WATCH: Brandeis Students for Justice in Palestine, the same group which interrupted a speech by former minister Avi Dichter in 2011, chanted at the meeting: Knesset is silencing dissent and civil and human rights.

U.S. pro-Palestinian protesters disrupted a panel comprised of Israeli MKs in Massachusetts on Monday, a year after the same activist group interrupted a speech by Kadima MK and former minister Avi Dichter.

The incident took place during a Town-Hall style meeting in Temple Emanuel in the town of Newton, sponsored by the Ruderman Family Foundation in partnership with Brandeis University, and participated by Likud MK Ofir Akunis, Yisrael Beitenu's, Lia Shemtov and Faina Kirshenbaum, as well as former Labor minister Raleb Majadle and Meretz MK Ilan Gilon.

akunis - Tomer Appelbaum - July 12 2010
Tomer Appelbaum

According to a statement by Brandeis Students for Justice in Palestine, members of the group, as well as activists from affiliate groups, wearing t-shirts displaying the word "apartheid" in Hebrew letters, "mic-checked the panel, protesting the undemocratic nature of the Israeli apartheid state and notified the offending officials that until their government ceased its discriminatory policies they were not welcome by students at Brandeis University community events."

"The activists were pushed outside the hall by police officers and private security guards. One Brandeis student was arrested and another was injured while being thrown to the floor by a police officer," the statement added. A video of the incident was uploaded to YouTube.

Activists chanted at the panel: "Israel is an apartheid state and the Knesset is an apartheid parliament," as well as: "We will not welcome Israeli officials to any Brandeis University event until apartheid ends."

They also charged Akunis and. Kirshenbaum for "sponsoring fascist legislation in the Knesset, targeting legitimate human rights organizations."

"Mr. Akunis and Ms. Kirshenbaum, how does it feel to be silenced? The Knesset is silencing dissent and civil and human rights," the activists said.

In response to the protest, MK Kirshenbaum released a statement, in which she said: "I don't understand the audacity and hypocrisy of the protestors."
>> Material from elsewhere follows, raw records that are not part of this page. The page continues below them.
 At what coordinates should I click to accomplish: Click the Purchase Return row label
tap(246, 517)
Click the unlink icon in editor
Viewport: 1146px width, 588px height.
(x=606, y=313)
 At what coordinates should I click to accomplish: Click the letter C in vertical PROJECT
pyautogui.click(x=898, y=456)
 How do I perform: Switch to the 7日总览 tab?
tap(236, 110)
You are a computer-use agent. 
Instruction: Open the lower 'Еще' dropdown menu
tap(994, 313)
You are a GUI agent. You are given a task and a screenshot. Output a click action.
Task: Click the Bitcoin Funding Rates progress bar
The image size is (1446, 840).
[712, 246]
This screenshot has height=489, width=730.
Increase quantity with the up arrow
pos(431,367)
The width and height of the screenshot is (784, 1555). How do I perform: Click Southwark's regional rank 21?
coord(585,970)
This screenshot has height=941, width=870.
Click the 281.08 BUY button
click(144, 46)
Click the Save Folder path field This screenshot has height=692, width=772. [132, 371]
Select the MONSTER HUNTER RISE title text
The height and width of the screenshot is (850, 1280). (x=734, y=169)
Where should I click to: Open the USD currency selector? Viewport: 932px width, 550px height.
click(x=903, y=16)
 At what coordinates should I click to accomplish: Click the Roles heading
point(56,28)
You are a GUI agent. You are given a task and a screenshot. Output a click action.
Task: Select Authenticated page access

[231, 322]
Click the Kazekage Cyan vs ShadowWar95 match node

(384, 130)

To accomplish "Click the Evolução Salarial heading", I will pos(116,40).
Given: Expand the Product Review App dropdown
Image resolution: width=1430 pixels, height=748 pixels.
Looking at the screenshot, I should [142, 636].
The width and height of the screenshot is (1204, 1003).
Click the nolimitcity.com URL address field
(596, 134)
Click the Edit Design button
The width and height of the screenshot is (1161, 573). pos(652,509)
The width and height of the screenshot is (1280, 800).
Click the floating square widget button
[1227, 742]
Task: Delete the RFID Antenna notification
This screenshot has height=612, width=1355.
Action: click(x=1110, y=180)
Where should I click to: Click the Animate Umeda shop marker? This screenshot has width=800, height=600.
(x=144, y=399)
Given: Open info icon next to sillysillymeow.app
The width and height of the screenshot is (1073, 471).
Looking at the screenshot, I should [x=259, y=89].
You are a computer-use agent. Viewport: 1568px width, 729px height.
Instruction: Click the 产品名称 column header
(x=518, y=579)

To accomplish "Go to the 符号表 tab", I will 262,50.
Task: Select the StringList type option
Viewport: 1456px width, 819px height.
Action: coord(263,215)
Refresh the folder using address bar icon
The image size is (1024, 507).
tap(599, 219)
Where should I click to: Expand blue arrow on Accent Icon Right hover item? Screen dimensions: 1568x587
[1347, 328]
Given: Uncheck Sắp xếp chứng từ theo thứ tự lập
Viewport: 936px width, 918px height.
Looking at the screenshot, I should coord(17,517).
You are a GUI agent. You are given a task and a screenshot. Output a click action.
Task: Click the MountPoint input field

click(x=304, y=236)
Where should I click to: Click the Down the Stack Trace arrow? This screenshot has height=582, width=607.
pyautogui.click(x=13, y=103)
"The State of Israel is one of the biggest democracies, perhaps the only one, in the Middle East," she wrote, while Syrian President Bashar "Assad is massacring his people and enforcing a dictatorial regime in his state. I didn’t see the activists protesting before us provoke or engage in violence to stop the Holocaust experienced by the Syrian people."

Kirshenbaum indicated that her fellow delegation member was Raleb Majadle, "who was the first Arab Minister," asking: "How can the protesters call us fascists when there was an Arab minister in the Israeli cabinet."

In April 2011, Avi Dichter was interrupted by Brandeis Students for Justice in Palestine activists as he stood up to speak to an audience of hundreds of students at Brandeis University near Boston. Several students got up out of their seats and called Dichter a war criminal, both in English and Hebrew. The incident was captured on video and uploaded to YouTube.

Students hurled insults at Dichter and accused him of torture and crimes against humanity. Brandeis University is considered to be a bastion of liberal politics in the United States and has a large Jewish student population.